Pad man Esau Dieguez gets world champ Terence Crawford ready
©by Leo Adam Biga
Originally appeared in El Perico
Few know what it’s like being on the receiving end of punches from a world boxing champion. Esau Dieguez knows. Most days he absorbs punches thrown by former world lightweight boxing champion Terence “Bud” Crawford when the champ’s in training. That’s because Dieguez is the mitt man or pad man in the Team Crawford camp.
Wearing well-padded gloves, Dieguez catches blow after after blow offered by Crawford as the two men move around the ring in a classic workout to help the fighter deliver crisper, faster single shots or combinations.
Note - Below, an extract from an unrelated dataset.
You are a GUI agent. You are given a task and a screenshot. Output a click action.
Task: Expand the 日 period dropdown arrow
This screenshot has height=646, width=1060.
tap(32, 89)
Perfecting the Sweet Science gets Crawford sharp.
He was plenty sharp last year. He dethroned lightweight champ Ricky Burns in Scotland to win the WBO title before twice defending the title in his hometown of Omaha in front of large, CenturyLink Center crowds. Those three big wins in 2014 earned him wide acclaim as fighter of the year. Crawford then relinquished his title to go after the vacant WBO junior welterweight title in an April 18 fight against Thomas Dulorme in Arlington, Texas.
Dieguez, 43, is among the veteran coaches and trainers who get Crawford ready to fight. Dieguez has worked with him since 2004. Their association goes back earlier, to when Dieguez, 16 years his senior, fought professionally and a promising teenager named Terence Crawford was a sparring partner.
The young fighter impressed him.
“Even when he was like 13-14 years old, he was really good. I thought he was going to be a world champion,” says Dieguez. “He has the talent. He’s just a natural. And he works really hard. A lot of fighters, they’ve got the talent, but they don’t work hard. He’s got the talent and he works hard, too. Man, he works really, really hard.
“You have to be smart and work hard to be somebody in this sport.”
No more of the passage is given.